◆ **TASK STATEMENT**: From the line that contains "Image resolution: width=601" to the end of the entries, copy each line exactly, though the pictures stay out.

◆ **THE DATA**:

###

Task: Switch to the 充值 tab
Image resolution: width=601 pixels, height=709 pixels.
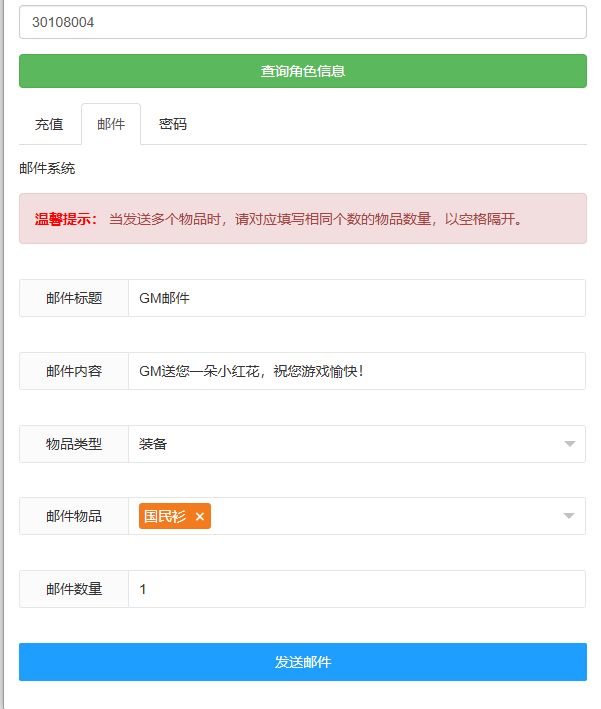Action: pyautogui.click(x=49, y=125)
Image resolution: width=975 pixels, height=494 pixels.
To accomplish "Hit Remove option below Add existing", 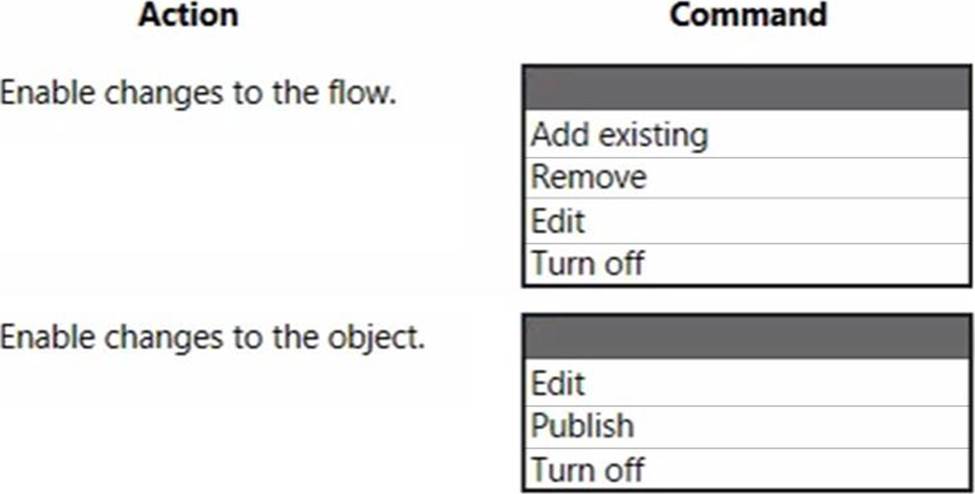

###

◆ **EXERCISE ANSWER**:
Image resolution: width=601 pixels, height=709 pixels.
Action: pyautogui.click(x=49, y=125)
Image resolution: width=975 pixels, height=494 pixels.
To accomplish "Hit Remove option below Add existing", 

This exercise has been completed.